NPR CEO apparently has a “scheduling conflict” and won’t be able to answer questions to the US House Energy and Commerce Committee

May 9 – Here’s one that’s hard to stomach. 

National Public Radio has been in more than a little hot water after a rather explosive editorial was published mid-April from an NPR Senior Editor who exposed alleged liberal bias in the company.

Uri Berliner, after having been with the company for 25 years, has retired. He claims in the column that he really felt that ideology was taking over the journalistic credentials at NPR. 

Well, the US Congress decided they wanted some answers and requested NPR CEO Katherine Maher to come in front of the US House Energy and Commerce Committee today. 

Congressman John Joyce, who sits on the committee said, “This is a chance to bring in those on the far left, which NPR is, and hold them accountable for their left turn, which we see over the past decade. Realize that US tax dollars, everyone who’s listening to your tax dollars, everyone’s tax dollars funds public radio organizations like NPR. So NPR should be focused on fair and objective reporting that considers and reflects the views of all American people, not just the far left. We’ve seen NPR help spread the propaganda for the Chinese Communist Party by claiming that there’s no evidence that TikTok has been used to spy on Americans. NPR uses your and my tax dollars. If we don’t receive adequate answers then Congress will need to take a very serious look at defunding this organization. We cannot just provide funds for a one-sided public radio. Again the public should reflect all the views and the far left turn that NPR has taken must be something that we address on Energy and Commerce.”

It turns out that’s not going to happen. Maher apparently has a “scheduling conflict” and won’t make the Q&A scheduled for today in Energy and Commerce. 

Pat Ryan of NewsTalk 103.7FM pointed out, “It looks like the cowardice is going to be couched with I have another appointment that I have to get to. As you listen to me, don’t give another dime to PBS or NPR. You’re already doing that through your tax dollars. They can put all the Crosby, Stills, Nash and Young specials they want on there and beg for your money. They are plenty well funded out there and now the CEO Katherine Maher is taking stage left to this NPR hearing in Washington today. Look, I’m paying your salary and now you’re not going to show up? What does that say?”

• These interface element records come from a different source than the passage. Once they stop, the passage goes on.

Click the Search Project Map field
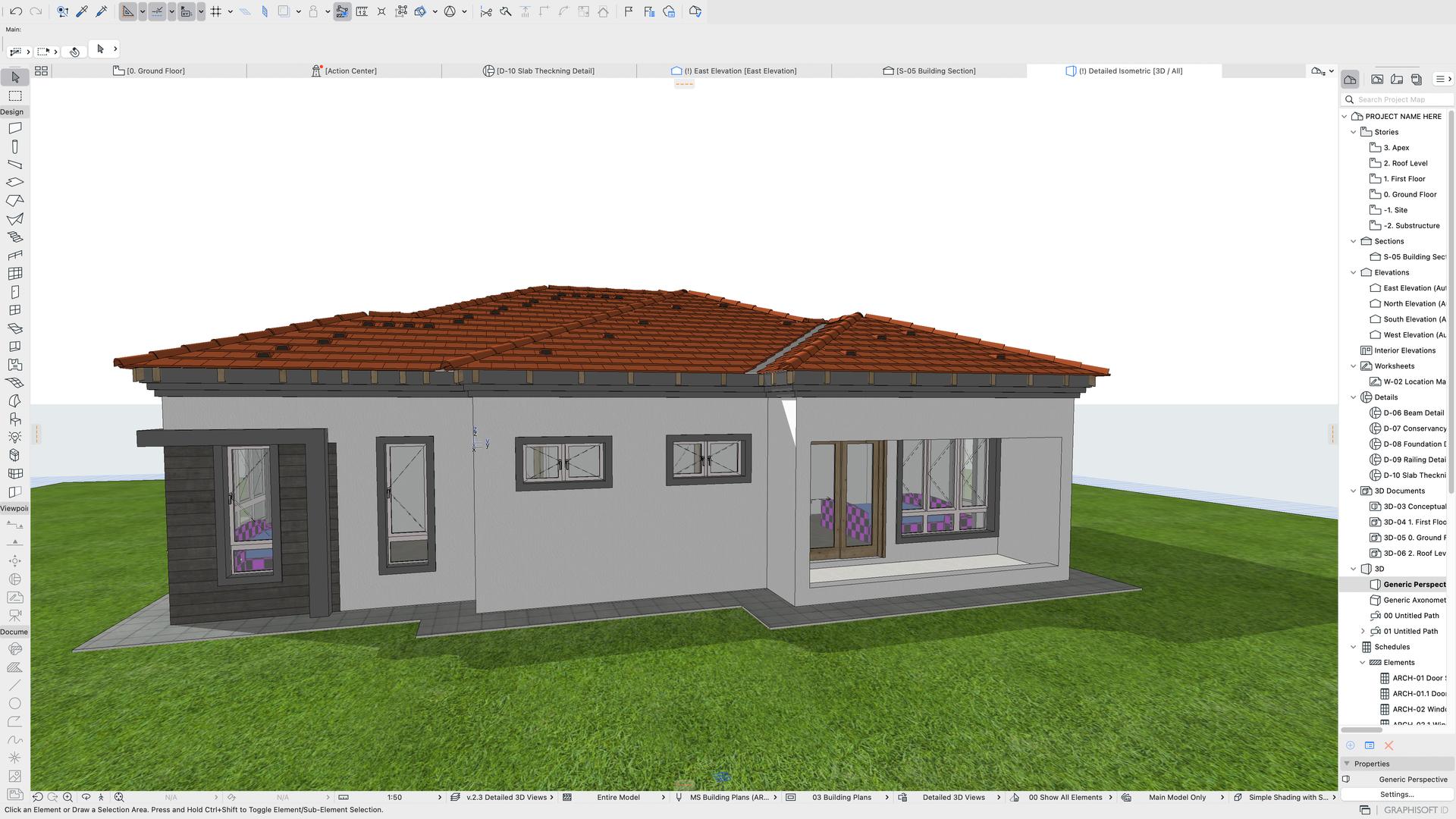1456x819 pixels. 1395,99
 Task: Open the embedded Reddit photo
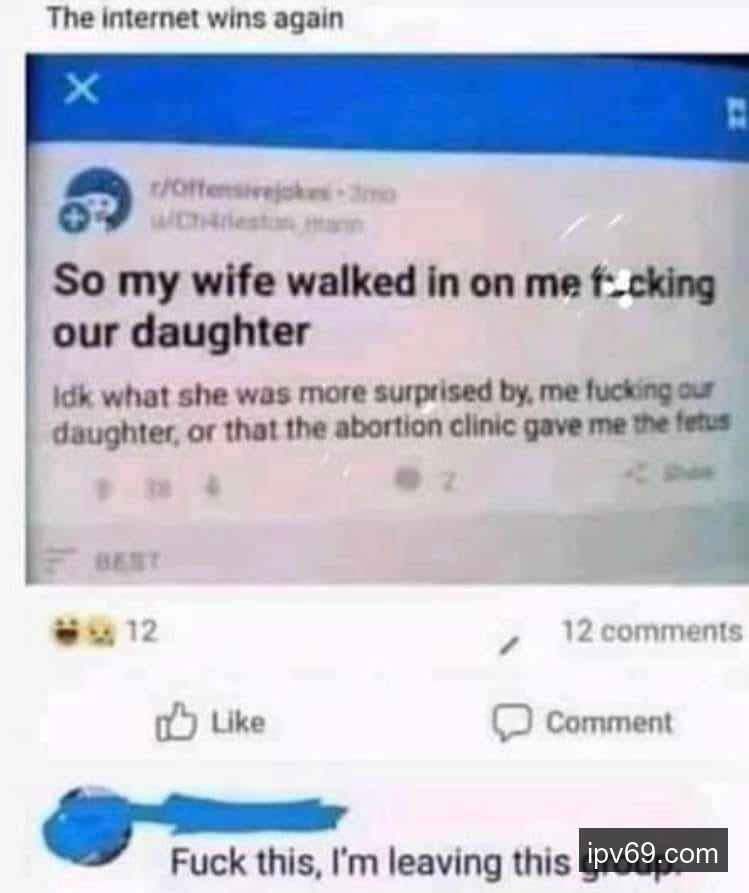tap(387, 319)
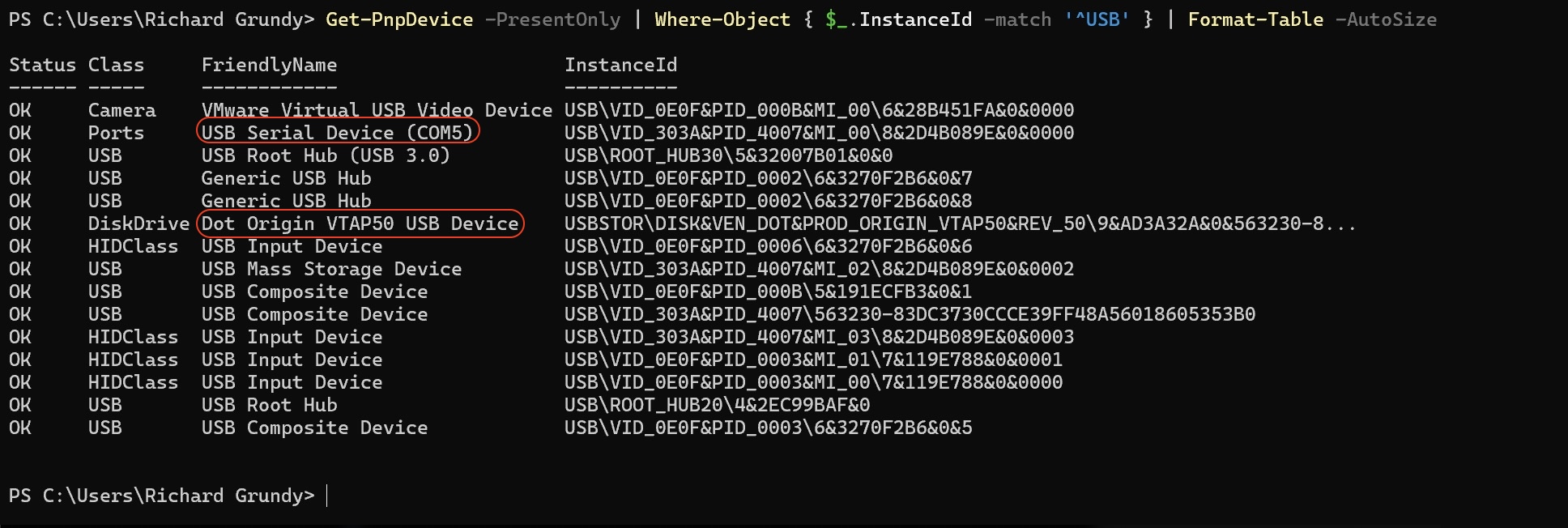Click the Status column header
1568x528 pixels.
click(42, 65)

Attorney Cling Barkdoll said, “Yeah, the old scheduling conflict and it’s a Congressional hearing. I don’t buy that either. This has been kicked around for years, pulling the plug on the federal subsidy to Public Broadcasting, both NPR and public television. We know at the Pennsylvania level that Pennsylvania has also kicked in some money over the years to public broadcasting and I think that got eliminated a couple years ago, then it returned to the budget. I would not be surprised if you see the House vote to pull the funding. But, unlikely that gets through the Senate. It’s unlikely Biden would approve it. But this is an issue that’s very real. It’s hard to make the argument in today’s world that they should get all of this federal money when they clearly have programming that is slanted one way or the other. You think, why should the federal government be involved in funding a news outlet like this? They’ll have the hearing with or without her there, of course.”

Michele Jansen of NewsTalk 103.7FM noted, “It’s pretty obvious that NPR was going towards being very biased in its coverage ever since around 2015. Many people noticed it. Many people stopped donating. This isn’t just newly done with this whistleblower. The whistleblower is just confirming what a lot of people seem to notice – they were really biased in their coverage. In the past, they’ve had a left lean, but now it’s completely gone to an almost pro progressive Democrat stance on all of their issues. She also, this new CEO, has a history of being quite radical in her viewpoints and there’s so much evidence, including her own words about what she thinks of the world, plus the whistleblower, of course, pointing out that out of 87 editors at NPR, there wasn’t one Republican. There’s no diversity of viewpoint there and that’s become quite obvious. Amazing how she can just pull out this hearing. Hopefully, that’s going to help put the nail in the coffin. People say, why? Who cares? They only get a tiny bit of their funding publicly. No, that position, that reputation about how they get that money and seemingly be more fair, helps them to get a lot of other funding, so this could really hurt them, but they deserve to be hurt with the lack of journalism that has gone on in recent years at NPR.”